____ Supplied material
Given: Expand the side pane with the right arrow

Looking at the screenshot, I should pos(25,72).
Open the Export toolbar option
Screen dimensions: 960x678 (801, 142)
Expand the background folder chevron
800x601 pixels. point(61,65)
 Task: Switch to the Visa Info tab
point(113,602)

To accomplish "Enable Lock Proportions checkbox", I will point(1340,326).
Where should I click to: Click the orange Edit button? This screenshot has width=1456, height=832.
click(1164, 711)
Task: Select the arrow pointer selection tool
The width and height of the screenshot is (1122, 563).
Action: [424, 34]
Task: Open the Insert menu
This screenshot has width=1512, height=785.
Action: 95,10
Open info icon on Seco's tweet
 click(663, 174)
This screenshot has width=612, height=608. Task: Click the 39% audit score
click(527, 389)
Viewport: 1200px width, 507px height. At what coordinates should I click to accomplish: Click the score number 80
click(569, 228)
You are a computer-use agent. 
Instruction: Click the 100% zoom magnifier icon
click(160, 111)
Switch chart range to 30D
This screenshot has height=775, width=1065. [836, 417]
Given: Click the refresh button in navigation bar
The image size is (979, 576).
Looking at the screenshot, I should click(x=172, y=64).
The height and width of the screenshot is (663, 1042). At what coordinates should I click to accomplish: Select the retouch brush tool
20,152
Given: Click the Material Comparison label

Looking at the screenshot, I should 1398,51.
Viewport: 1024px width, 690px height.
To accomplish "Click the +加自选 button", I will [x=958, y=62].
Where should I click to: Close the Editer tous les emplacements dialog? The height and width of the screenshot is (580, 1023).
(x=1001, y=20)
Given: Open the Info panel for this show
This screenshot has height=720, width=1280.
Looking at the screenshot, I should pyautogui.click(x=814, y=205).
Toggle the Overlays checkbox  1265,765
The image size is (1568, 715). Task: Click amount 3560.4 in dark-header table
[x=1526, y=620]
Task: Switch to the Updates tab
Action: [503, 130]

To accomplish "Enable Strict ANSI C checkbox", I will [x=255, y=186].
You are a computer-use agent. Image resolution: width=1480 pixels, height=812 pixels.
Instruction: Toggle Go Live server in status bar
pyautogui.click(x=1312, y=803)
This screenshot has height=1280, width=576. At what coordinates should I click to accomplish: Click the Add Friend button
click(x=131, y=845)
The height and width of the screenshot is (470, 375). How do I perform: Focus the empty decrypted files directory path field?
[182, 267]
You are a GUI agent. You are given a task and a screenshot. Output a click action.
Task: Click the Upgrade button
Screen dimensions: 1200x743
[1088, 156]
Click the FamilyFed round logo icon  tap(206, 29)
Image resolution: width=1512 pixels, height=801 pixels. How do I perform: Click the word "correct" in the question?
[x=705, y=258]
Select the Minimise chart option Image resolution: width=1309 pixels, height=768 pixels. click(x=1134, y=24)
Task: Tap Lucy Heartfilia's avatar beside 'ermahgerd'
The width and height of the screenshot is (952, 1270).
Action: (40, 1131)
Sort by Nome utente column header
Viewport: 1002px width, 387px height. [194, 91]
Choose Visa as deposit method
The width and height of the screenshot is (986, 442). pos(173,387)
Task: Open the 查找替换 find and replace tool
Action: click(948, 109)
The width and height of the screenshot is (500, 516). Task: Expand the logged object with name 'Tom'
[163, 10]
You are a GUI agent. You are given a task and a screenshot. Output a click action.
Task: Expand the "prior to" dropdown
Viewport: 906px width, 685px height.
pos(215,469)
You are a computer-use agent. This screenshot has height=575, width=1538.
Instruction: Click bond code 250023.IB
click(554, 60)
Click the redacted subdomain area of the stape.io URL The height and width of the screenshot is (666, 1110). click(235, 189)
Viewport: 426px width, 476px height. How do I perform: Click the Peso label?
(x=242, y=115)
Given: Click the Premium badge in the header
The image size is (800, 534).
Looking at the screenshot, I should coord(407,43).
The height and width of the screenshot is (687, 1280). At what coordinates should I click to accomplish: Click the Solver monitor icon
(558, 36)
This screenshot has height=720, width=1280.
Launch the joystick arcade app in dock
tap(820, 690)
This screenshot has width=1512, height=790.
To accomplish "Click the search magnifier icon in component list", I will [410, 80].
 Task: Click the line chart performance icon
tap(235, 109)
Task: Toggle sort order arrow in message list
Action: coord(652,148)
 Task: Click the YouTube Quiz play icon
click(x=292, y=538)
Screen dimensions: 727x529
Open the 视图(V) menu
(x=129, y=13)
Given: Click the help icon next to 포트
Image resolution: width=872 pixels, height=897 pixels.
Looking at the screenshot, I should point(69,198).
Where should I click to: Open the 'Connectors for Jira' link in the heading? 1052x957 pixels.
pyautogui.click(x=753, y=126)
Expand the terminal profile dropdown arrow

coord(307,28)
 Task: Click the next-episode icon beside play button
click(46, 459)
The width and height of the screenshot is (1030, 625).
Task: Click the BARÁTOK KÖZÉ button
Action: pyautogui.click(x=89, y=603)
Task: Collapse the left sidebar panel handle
________
■ Exercise
Every entry above must be reproduced exactly.

■ Answer to this exercise
Given: Expand the side pane with the right arrow

Looking at the screenshot, I should pos(25,72).
Open the Export toolbar option
Screen dimensions: 960x678 (801, 142)
Expand the background folder chevron
800x601 pixels. point(61,65)
 Task: Switch to the Visa Info tab
point(113,602)

To accomplish "Enable Lock Proportions checkbox", I will point(1340,326).
Where should I click to: Click the orange Edit button? This screenshot has width=1456, height=832.
click(1164, 711)
Task: Select the arrow pointer selection tool
The width and height of the screenshot is (1122, 563).
Action: [424, 34]
Task: Open the Insert menu
This screenshot has width=1512, height=785.
Action: 95,10
Open info icon on Seco's tweet
 click(663, 174)
This screenshot has width=612, height=608. Task: Click the 39% audit score
click(527, 389)
Viewport: 1200px width, 507px height. At what coordinates should I click to accomplish: Click the score number 80
click(569, 228)
You are a computer-use agent. 
Instruction: Click the 100% zoom magnifier icon
click(160, 111)
Switch chart range to 30D
This screenshot has height=775, width=1065. [836, 417]
Given: Click the refresh button in navigation bar
The image size is (979, 576).
Looking at the screenshot, I should click(x=172, y=64).
The height and width of the screenshot is (663, 1042). At what coordinates should I click to accomplish: Select the retouch brush tool
20,152
Given: Click the Material Comparison label

Looking at the screenshot, I should 1398,51.
Viewport: 1024px width, 690px height.
To accomplish "Click the +加自选 button", I will [x=958, y=62].
Where should I click to: Close the Editer tous les emplacements dialog? The height and width of the screenshot is (580, 1023).
(x=1001, y=20)
Given: Open the Info panel for this show
This screenshot has height=720, width=1280.
Looking at the screenshot, I should pyautogui.click(x=814, y=205).
Toggle the Overlays checkbox  1265,765
The image size is (1568, 715). Task: Click amount 3560.4 in dark-header table
[x=1526, y=620]
Task: Switch to the Updates tab
Action: [503, 130]

To accomplish "Enable Strict ANSI C checkbox", I will [x=255, y=186].
You are a computer-use agent. Image resolution: width=1480 pixels, height=812 pixels.
Instruction: Toggle Go Live server in status bar
pyautogui.click(x=1312, y=803)
This screenshot has height=1280, width=576. At what coordinates should I click to accomplish: Click the Add Friend button
click(x=131, y=845)
The height and width of the screenshot is (470, 375). How do I perform: Focus the empty decrypted files directory path field?
[182, 267]
You are a GUI agent. You are given a task and a screenshot. Output a click action.
Task: Click the Upgrade button
Screen dimensions: 1200x743
[1088, 156]
Click the FamilyFed round logo icon  tap(206, 29)
Image resolution: width=1512 pixels, height=801 pixels. How do I perform: Click the word "correct" in the question?
[x=705, y=258]
Select the Minimise chart option Image resolution: width=1309 pixels, height=768 pixels. click(x=1134, y=24)
Task: Tap Lucy Heartfilia's avatar beside 'ermahgerd'
The width and height of the screenshot is (952, 1270).
Action: (40, 1131)
Sort by Nome utente column header
Viewport: 1002px width, 387px height. [194, 91]
Choose Visa as deposit method
The width and height of the screenshot is (986, 442). pos(173,387)
Task: Open the 查找替换 find and replace tool
Action: click(948, 109)
The width and height of the screenshot is (500, 516). Task: Expand the logged object with name 'Tom'
[163, 10]
You are a GUI agent. You are given a task and a screenshot. Output a click action.
Task: Expand the "prior to" dropdown
Viewport: 906px width, 685px height.
pos(215,469)
You are a computer-use agent. This screenshot has height=575, width=1538.
Instruction: Click bond code 250023.IB
click(554, 60)
Click the redacted subdomain area of the stape.io URL The height and width of the screenshot is (666, 1110). click(235, 189)
Viewport: 426px width, 476px height. How do I perform: Click the Peso label?
(x=242, y=115)
Given: Click the Premium badge in the header
The image size is (800, 534).
Looking at the screenshot, I should coord(407,43).
The height and width of the screenshot is (687, 1280). At what coordinates should I click to accomplish: Click the Solver monitor icon
(558, 36)
This screenshot has height=720, width=1280.
Launch the joystick arcade app in dock
tap(820, 690)
This screenshot has width=1512, height=790.
To accomplish "Click the search magnifier icon in component list", I will [410, 80].
 Task: Click the line chart performance icon
tap(235, 109)
Task: Toggle sort order arrow in message list
Action: coord(652,148)
 Task: Click the YouTube Quiz play icon
click(x=292, y=538)
Screen dimensions: 727x529
Open the 视图(V) menu
(x=129, y=13)
Given: Click the help icon next to 포트
Image resolution: width=872 pixels, height=897 pixels.
Looking at the screenshot, I should point(69,198).
Where should I click to: Open the 'Connectors for Jira' link in the heading? 1052x957 pixels.
pyautogui.click(x=753, y=126)
Expand the terminal profile dropdown arrow

coord(307,28)
 Task: Click the next-episode icon beside play button
click(46, 459)
The width and height of the screenshot is (1030, 625).
Task: Click the BARÁTOK KÖZÉ button
Action: pyautogui.click(x=89, y=603)
Task: Collapse the left sidebar panel handle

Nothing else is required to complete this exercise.